1 large shallot, minced
1 tablespoon butter
2 cups short grain brown rice
3 cups milk
3 cups chicken broth (or veggie broth if vegetarian)
1 cup chopped cooked chicken breast (optional)
2 large bunches kale
1/4-1/2 teaspoon nutmeg
1/4 teaspoon cayenne pepper
1 tablespoon dijon mustard
6-8 ounces of extremely sharp cheddar-style cheese
1/2 cup of bread crumbs

Melt butter in a heavy bottomed 3.5 - 6 quart pan. Add shallot and saute until brown.

Add brown rice and saute with shallot for about 5 minutes, until it starts to get a little toasted.

Add milk, stock concentrate, spices and dijon. Bring to a boil. Once at a boil, lower heat to a simmer and cover for 45 minutes - 1 hour. You can peek and stir occasionally without problem. Note: the milk will curdle here if you boil it very long, but this doesn't really affect the final product.

Preheat your oven to 350º.

At the end of the rice's cooking time, add in the finely chopped kale. Cook an additional 5 minutes of so to help soften the kale.

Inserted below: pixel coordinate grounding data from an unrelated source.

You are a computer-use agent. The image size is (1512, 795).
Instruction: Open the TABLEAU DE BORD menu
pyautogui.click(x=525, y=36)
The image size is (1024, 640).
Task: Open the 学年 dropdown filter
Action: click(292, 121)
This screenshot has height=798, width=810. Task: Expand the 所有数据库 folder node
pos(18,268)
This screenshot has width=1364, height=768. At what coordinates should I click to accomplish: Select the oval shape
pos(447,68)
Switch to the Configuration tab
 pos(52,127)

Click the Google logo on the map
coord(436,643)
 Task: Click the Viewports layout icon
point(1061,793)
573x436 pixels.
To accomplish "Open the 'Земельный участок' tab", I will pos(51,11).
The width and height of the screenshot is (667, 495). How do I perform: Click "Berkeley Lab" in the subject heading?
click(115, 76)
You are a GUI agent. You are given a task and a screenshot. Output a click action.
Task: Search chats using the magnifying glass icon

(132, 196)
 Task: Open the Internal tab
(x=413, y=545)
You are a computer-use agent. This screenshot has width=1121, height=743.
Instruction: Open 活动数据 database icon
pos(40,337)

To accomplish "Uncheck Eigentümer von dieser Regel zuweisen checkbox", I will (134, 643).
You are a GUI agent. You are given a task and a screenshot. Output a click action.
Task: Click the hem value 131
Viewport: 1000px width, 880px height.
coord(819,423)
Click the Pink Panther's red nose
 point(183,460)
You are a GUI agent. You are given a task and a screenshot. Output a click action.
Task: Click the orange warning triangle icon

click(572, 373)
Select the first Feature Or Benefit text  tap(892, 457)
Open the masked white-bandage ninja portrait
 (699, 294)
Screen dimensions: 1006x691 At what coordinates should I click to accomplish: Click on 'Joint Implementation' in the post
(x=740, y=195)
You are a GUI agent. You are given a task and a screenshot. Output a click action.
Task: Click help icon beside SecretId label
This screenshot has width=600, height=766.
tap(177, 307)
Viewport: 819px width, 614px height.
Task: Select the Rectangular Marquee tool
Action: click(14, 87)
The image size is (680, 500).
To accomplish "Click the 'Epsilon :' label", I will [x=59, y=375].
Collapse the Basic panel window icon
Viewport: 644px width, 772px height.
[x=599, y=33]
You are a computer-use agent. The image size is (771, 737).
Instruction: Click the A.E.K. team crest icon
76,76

At this point it should be rather thick. If it is not, put two tablespoons flour in a small bowl and add some of the remaining liquid from the rice mix. Stir to make a roux and add back to pan to thicken. Once thick enough to be like a wet paste, spoon into 9×13 casserole dish. Top with grated cheese and breadcrumbs (cheese first!) and put into preheated oven for 30 minutes or until top is golden brown and bubbly.